I propose this because it is my opinion that the blessing rite falls short of our call as Christians. By failing to offer a new hermeneutic it invites the church to bless something for which it has no warrant to bless. Moreover, it creates a second tier of relationships, clouds the teaching on the appropriate place for sexual intimacy, and may delay much needed work on this matter.

I realize that this is a leap. And I realize that this stands in opposition to the traditional position on Christian Marriage articulated in the study commissioned by the Theology Committee of the House of Bishops entitled Same-Sex Relationships in the Life of the Church. The same can be said of any position that makes accommodation for same-sex relations. But it seems to me the advantage is that it provides clarity to our teaching about the proper place for sexual intimacy in a church that accepts same-sex attraction. As I stated earlier same-sex marriage will most likely become a non-issue in the next 50 years just as interracial marriage has become. Moreover, the expansion of marriage using this hermeneutic will have a significant advantage in our ministry to young persons as they seek to live godly and moral lives. I also fear the adoption of a blessing rite is simply anachronistic, and while it may have made sense some years ago if a proper hermeneutic could have been found, at present it is too little too late.

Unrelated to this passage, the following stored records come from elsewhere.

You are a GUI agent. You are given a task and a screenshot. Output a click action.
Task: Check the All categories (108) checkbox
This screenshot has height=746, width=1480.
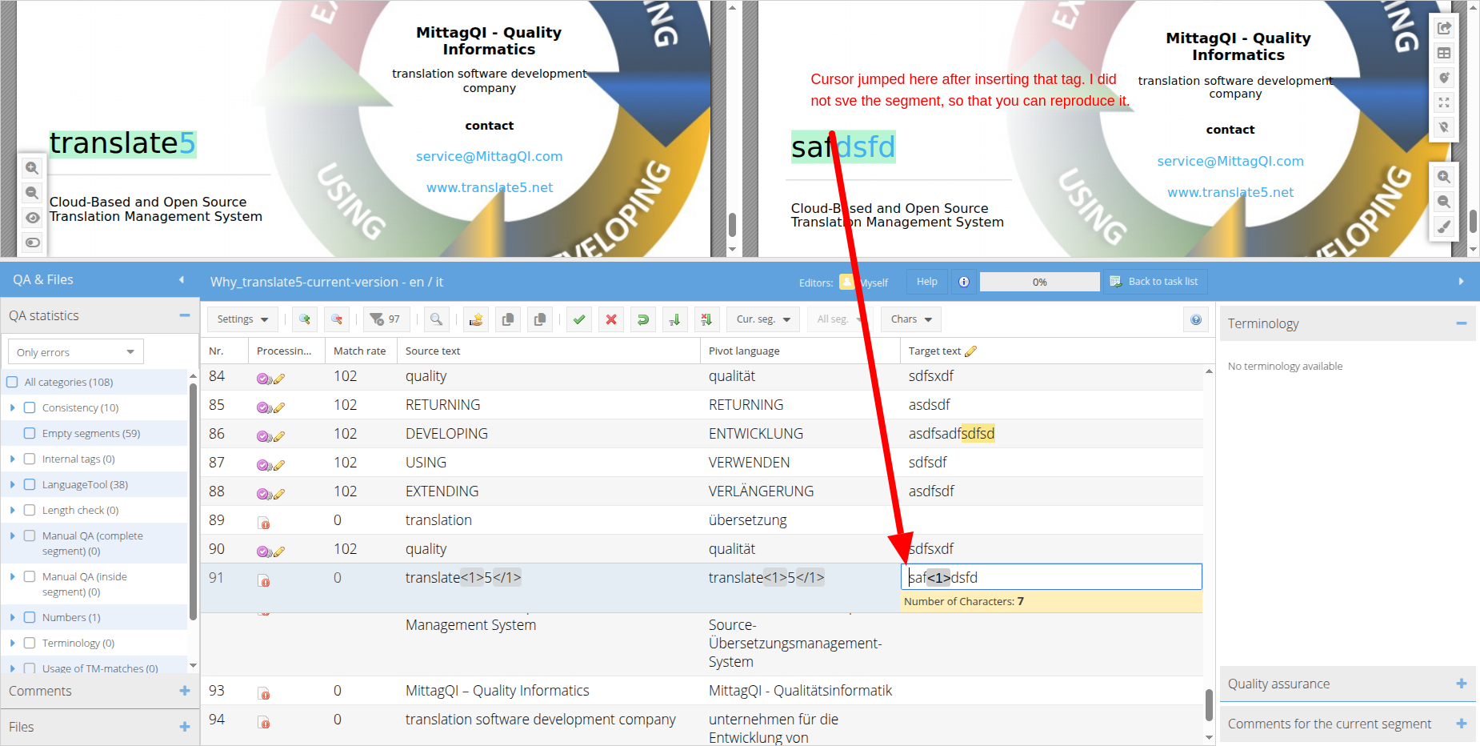pos(13,383)
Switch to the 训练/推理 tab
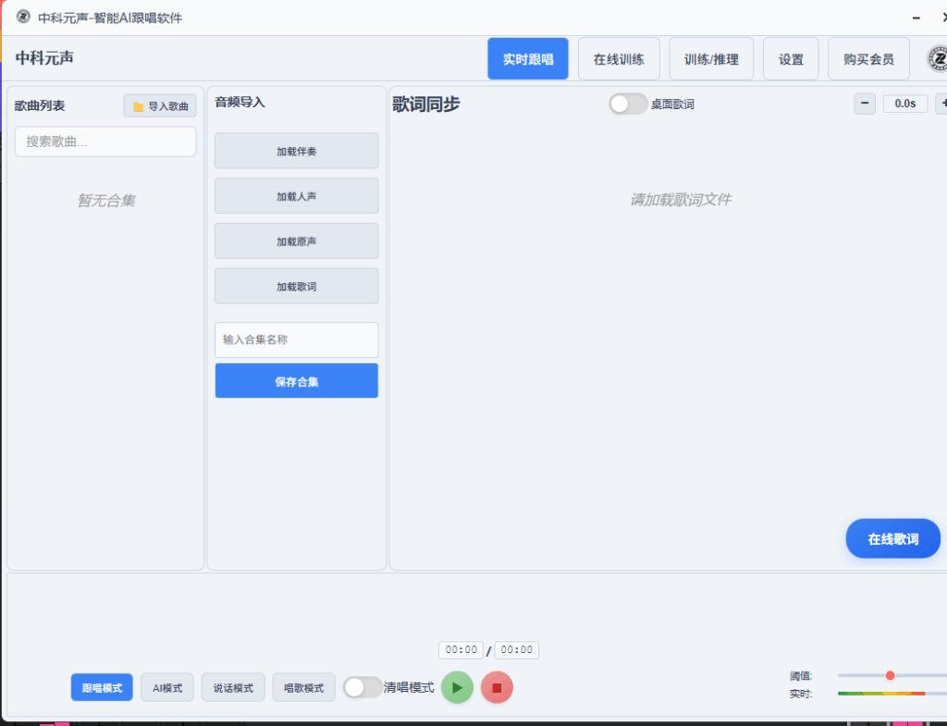Image resolution: width=947 pixels, height=726 pixels. coord(711,57)
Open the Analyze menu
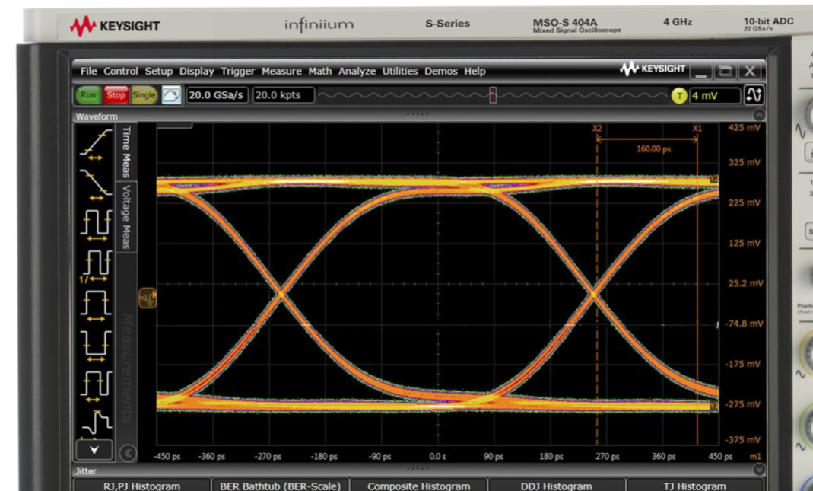Viewport: 813px width, 491px height. point(357,71)
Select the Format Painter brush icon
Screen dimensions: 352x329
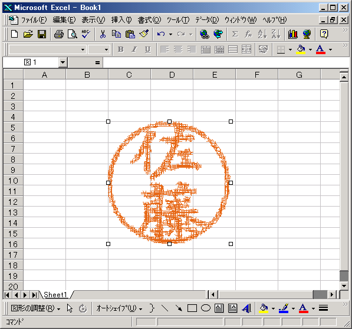click(144, 34)
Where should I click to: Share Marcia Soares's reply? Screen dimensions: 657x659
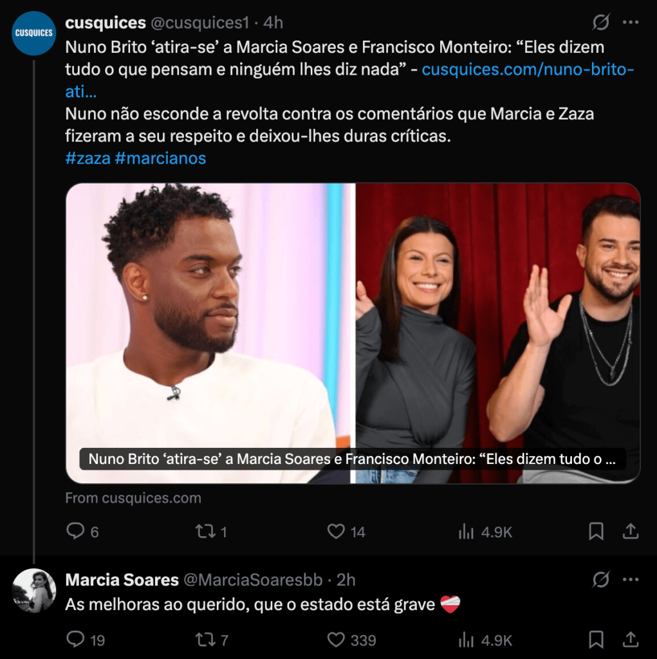click(x=631, y=640)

So here is what I am proposing—the rejection of blessings and the affirmation of Christian marriage.

I am wondering if they best way forward would be the proposal and adoption of a substitute to Resolution A049 calling for the amendment of the Book of Common Prayer and the Constitution and Canons to allow for marriage between two persons regardless of sex while at the same time requiring that both parties be baptized, and removing any role of the civil authority. Those who wished to be civilly married could do so if they considered a civil marriage to be most advantageous for them but the Church would have no part of it. This proposal provides the additional advantage that those who could not be civilly married because state law forbids it or because to do so would cause economic hardship could be married in the Church. As I stated earlier in this letter I propose this because, “it is my opinion that the blessing rite falls short of our call as Christians.”

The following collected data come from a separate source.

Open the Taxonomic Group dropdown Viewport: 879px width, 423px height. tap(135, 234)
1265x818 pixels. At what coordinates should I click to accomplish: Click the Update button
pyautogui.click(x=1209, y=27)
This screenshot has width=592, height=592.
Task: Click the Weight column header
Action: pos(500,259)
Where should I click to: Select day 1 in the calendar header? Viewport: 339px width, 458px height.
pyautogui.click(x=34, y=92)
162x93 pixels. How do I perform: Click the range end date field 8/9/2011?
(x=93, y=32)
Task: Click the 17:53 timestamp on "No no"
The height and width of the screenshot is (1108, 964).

I suggest considering this action at this General Convention prior to the study of Marriage because if the study proposed in Resolution A050 finds in favor of same-sex marriage then the findings will be able to be enacted on second reading at the 78th General Convention. (The Book of Common Prayer is a constitutional document. Amending it requires affirmative votes at two successive General Conventions). Moreover, this will give us the next three years to consult with our global partners.

I realize that this means the authorization of a blessing rite would be delayed and that those who have waited for this Church to do so will be told again to wait. However, the provision for generous pastoral response from Resolution C056 would still be in effect, a provision which has allowed for some bishops whose dioceses are in states that have approved same-sex marriage in the civil realm to permit clergy in their diocese to officiate at these marriages and others to allow blessings. The adoption of Resolution A049 as it is now written would continue this practice. This would mean in effect that the Episcopal Church would have approved same-sex marriage without laying the theological groundwork to do so while still stating in a constitutional document, the Book of Common Prayer, that marriage is between a man and a woman. I believe we owe it to God and to all the members of our Church to get this right.

I ask you to prayerfully consider this proposal. Allow me to conclude by asking your prayers for all the members of both Houses of General Convention. Pray that the Holy Spirit will guide our work.

To Him who can do infinitely more than we can ask or imagine be all power, majesty, dominion and glory now and forever.